** Start of EXCERPT PROVIDED **

Legal Protection Of Databases

FEDERAL COURT UPHOLDS RIGHTS TO COPY DATABASES

The Federal Court of Australia has dismissed a case brought by Telstra subsidiary Sensis, brought against a competitor local listing company to prevent it from using information derived from Telstras white and yellow pages phone books.

The Federal Court Judge in Telstra Telephone Directories Pty Ltd v Phone Directories Company Pty Ltd [2010] FCA 44, ruled that information contained in Telstra’s databases isn’t protected by copyright law.

The ruling means that factual databases like phone directories, TV event schedules, real estate listings in databases such as realestate.com.au, sporting fixtures and other similar databases may be able to be legally duplicated.

The case  clarifies the law on the copyright rights of database owners following the ‘Ice TV case‘ (IceTV Pty Limited v Nine Network Australia Pty Limited [2009] HCA 14), in which the Court held that the question whether authors acquire copyright rights in material gathered, collected and organised into a database or factual compilation  depends on whether they have invested a “sufficient effort of a literary nature” to be considered an author under Australian copyright law.

** End of EXCERPT PROVIDED **
** Start of ENTRIES SHOWN **

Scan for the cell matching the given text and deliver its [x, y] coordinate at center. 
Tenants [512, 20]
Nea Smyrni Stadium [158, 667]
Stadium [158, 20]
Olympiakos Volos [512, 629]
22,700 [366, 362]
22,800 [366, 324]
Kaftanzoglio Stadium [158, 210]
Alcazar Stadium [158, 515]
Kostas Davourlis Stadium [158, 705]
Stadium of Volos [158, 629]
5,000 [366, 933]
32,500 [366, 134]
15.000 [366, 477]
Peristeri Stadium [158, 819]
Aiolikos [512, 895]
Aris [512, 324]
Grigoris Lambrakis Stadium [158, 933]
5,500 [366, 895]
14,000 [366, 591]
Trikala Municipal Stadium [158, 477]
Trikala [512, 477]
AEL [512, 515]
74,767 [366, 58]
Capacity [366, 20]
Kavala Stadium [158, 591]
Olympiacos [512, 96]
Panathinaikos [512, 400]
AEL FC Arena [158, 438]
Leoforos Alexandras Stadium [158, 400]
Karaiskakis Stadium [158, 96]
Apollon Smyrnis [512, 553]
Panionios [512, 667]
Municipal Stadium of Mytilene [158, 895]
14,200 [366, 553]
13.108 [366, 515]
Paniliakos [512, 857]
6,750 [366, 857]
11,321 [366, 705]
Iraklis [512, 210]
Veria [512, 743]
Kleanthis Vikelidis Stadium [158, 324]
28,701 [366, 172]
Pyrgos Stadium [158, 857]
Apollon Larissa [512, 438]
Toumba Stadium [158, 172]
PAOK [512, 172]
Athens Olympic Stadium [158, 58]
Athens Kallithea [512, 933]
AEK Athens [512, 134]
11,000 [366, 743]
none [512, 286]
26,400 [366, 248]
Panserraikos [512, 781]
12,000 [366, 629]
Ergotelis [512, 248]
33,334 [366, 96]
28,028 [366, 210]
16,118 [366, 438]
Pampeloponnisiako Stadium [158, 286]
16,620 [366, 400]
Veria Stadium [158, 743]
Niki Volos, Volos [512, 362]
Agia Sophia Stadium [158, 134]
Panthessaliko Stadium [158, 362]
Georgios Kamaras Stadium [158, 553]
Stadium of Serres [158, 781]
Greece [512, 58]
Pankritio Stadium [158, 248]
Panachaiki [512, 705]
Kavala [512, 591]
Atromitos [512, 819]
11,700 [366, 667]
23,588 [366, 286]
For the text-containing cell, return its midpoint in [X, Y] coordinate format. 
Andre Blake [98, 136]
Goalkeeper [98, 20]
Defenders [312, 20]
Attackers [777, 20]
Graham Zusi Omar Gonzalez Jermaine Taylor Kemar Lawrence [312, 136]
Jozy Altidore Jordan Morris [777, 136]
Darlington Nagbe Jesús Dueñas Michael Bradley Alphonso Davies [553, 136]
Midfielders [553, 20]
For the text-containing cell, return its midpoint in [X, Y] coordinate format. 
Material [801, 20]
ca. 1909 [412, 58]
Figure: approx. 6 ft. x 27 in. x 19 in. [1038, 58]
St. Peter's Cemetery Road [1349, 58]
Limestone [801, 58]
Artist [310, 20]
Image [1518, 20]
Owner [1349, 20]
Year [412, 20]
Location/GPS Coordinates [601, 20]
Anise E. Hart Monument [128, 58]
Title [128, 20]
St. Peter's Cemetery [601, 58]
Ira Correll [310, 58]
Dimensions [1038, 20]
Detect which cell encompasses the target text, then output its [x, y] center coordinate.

** End of ENTRIES SHOWN **

WHAT YOU NEED TO DO:
Please reproduce the text on the legal protection of databases word for word, from its heading to its final sentence.

THE COMPLETED TASK:
Legal Protection Of Databases

FEDERAL COURT UPHOLDS RIGHTS TO COPY DATABASES

The Federal Court of Australia has dismissed a case brought by Telstra subsidiary Sensis, brought against a competitor local listing company to prevent it from using information derived from Telstras white and yellow pages phone books.

The Federal Court Judge in Telstra Telephone Directories Pty Ltd v Phone Directories Company Pty Ltd [2010] FCA 44, ruled that information contained in Telstra’s databases isn’t protected by copyright law.

The ruling means that factual databases like phone directories, TV event schedules, real estate listings in databases such as realestate.com.au, sporting fixtures and other similar databases may be able to be legally duplicated.

The case  clarifies the law on the copyright rights of database owners following the ‘Ice TV case‘ (IceTV Pty Limited v Nine Network Australia Pty Limited [2009] HCA 14), in which the Court held that the question whether authors acquire copyright rights in material gathered, collected and organised into a database or factual compilation  depends on whether they have invested a “sufficient effort of a literary nature” to be considered an author under Australian copyright law.